• Text provided:
● ● ● ● ●
(Review) Falling Pomegranate Seeds: The Duty of Daughters, Book One of the Katherine of Aragon Story by Wendy J. Dunn

Publisher and Publication Date: Poesy Quill. 2nd edition 2019.
Genre: Historical fiction.
Pages: 287.
Format: Kindle Unlimited e-book.
Source: I’m a member of Kindle Unlimited and this book is in their selection.
Audience: Readers of historical fiction. Readers of Katherine of Aragon and Tudor history.
Rating: Excellent.

Link @ Amazon

About the Author:

Wendy J. Dunn is an Australian author, playwright and poet who has been obsessed by Anne Boleyn and Tudor History since she was ten-years-old. She is the author of two Tudor novels: Dear Heart, How Like You This?, the winner of the 2003 Glyph Fiction Award and 2004 runner up in the Eric Hoffer Award for Commercial Fiction, and The Light in the Labyrinth, her first young adult novel.

While she continues to have a very close and spooky relationship with Sir Thomas Wyatt, the elder, serendipity of life now leaves her no longer wondering if she has been channeling Anne Boleyn and Sir Tom for years in her writing, but considering the possibility of ancestral memory. Her family tree reveals the intriguing fact that her ancestors – possibly over three generations – had purchased land from both the Boleyn and Wyatt families to build up their own holdings. It seems very likely Wendy’s ancestors knew the Wyatts and Boleyns personally.

Wendy tutors at Swinburne University in their Master of Arts (writing) program.

Falling Pomegranate Seeds: The Duty of Daughters is narrated by Dońa Beatriz Galindo. She is a close friend of Queen Isabella and teacher to her daughters. Beatriz teaches Latin. She is an intelligent, wise, respected, and savvy woman. It is through her eyes the royal family of Spain is told.
● ● ● ● ●
• Task prompt: Repeat the part of the Falling Pomegranate Seeds review between "While she continues" and "and Boleyns personally.", inclusive, word for word. Rely only on the review above when working on anything here.

• Stored data:
● ● ● ● ●
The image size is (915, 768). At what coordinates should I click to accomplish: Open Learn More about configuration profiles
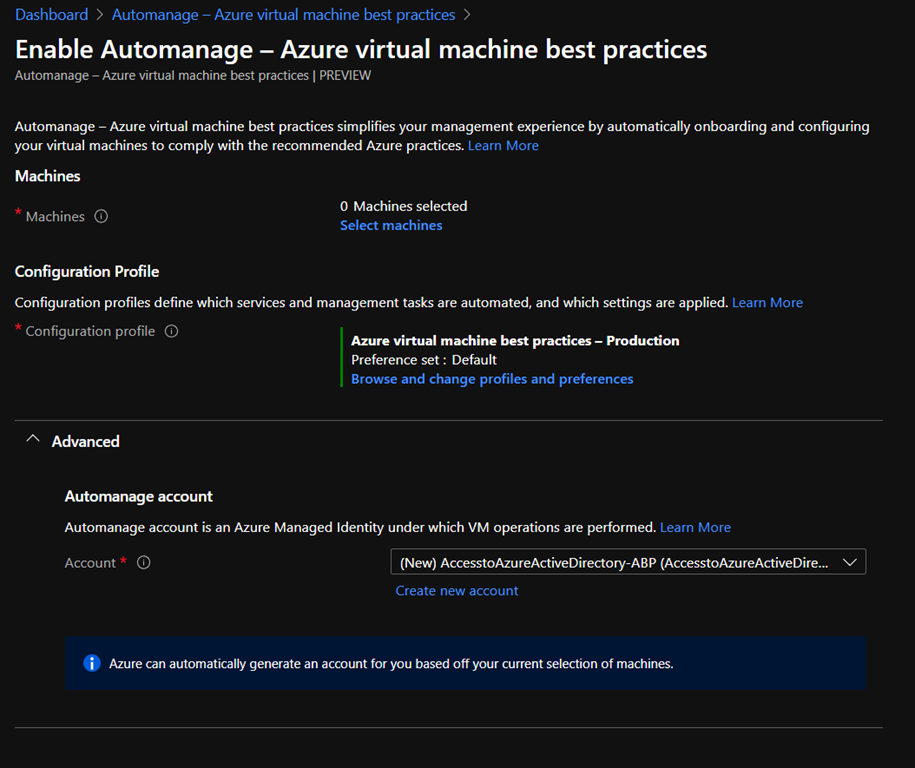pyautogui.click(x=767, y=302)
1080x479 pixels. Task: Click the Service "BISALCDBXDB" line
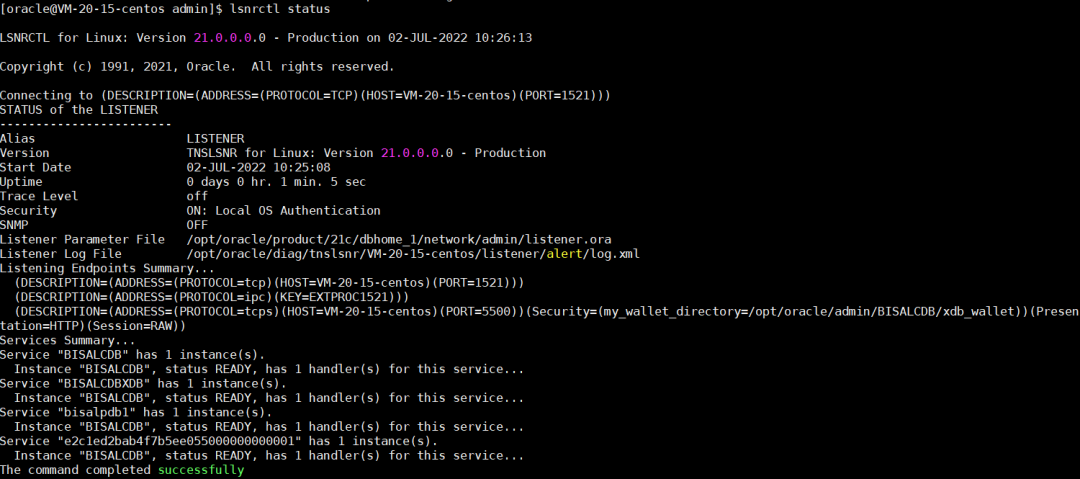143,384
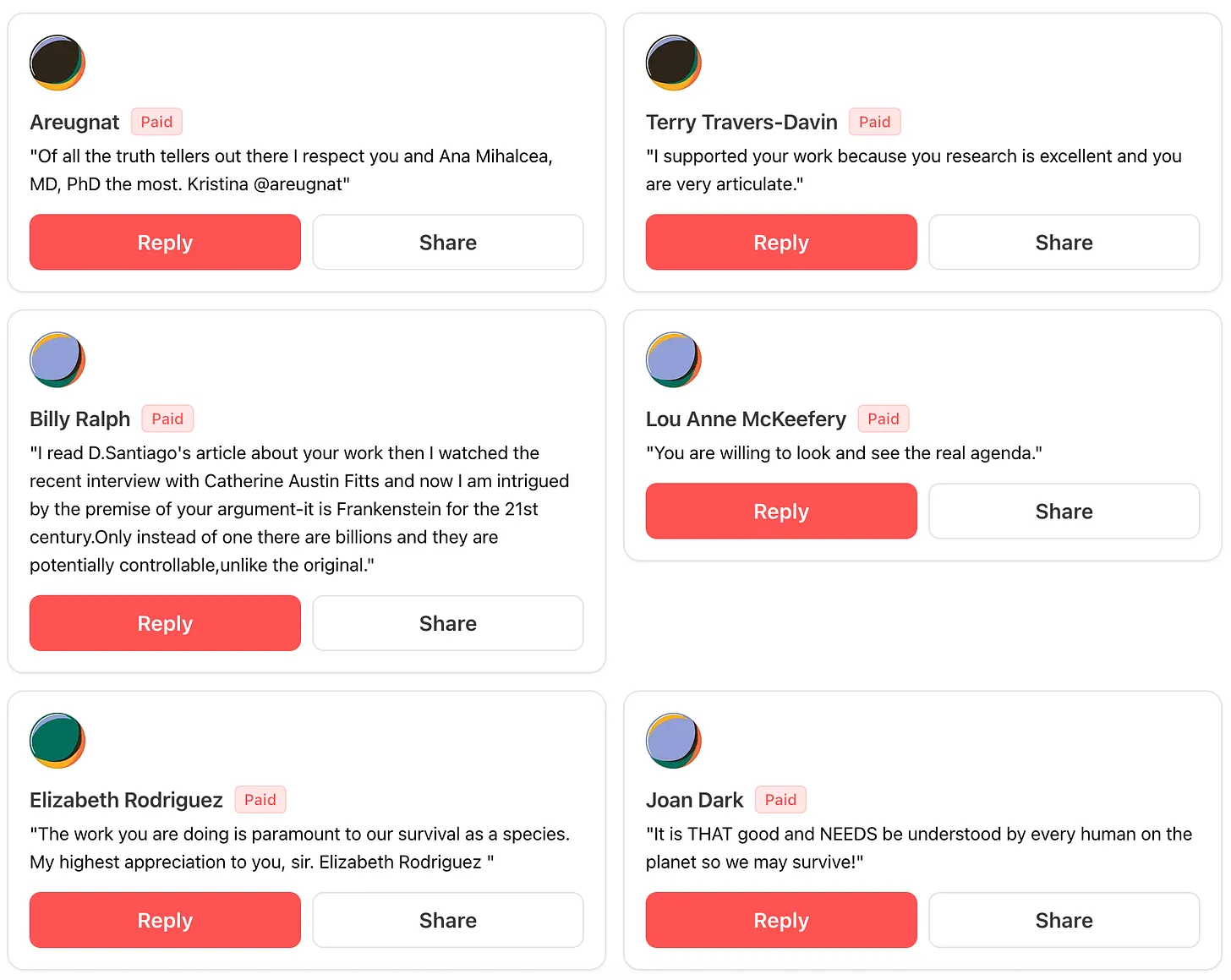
● ● ● ● ●
• Result of this task:
While she continues to have a very close and spooky relationship with Sir Thomas Wyatt, the elder, serendipity of life now leaves her no longer wondering if she has been channeling Anne Boleyn and Sir Tom for years in her writing, but considering the possibility of ancestral memory. Her family tree reveals the intriguing fact that her ancestors – possibly over three generations – had purchased land from both the Boleyn and Wyatt families to build up their own holdings. It seems very likely Wendy’s ancestors knew the Wyatts and Boleyns personally.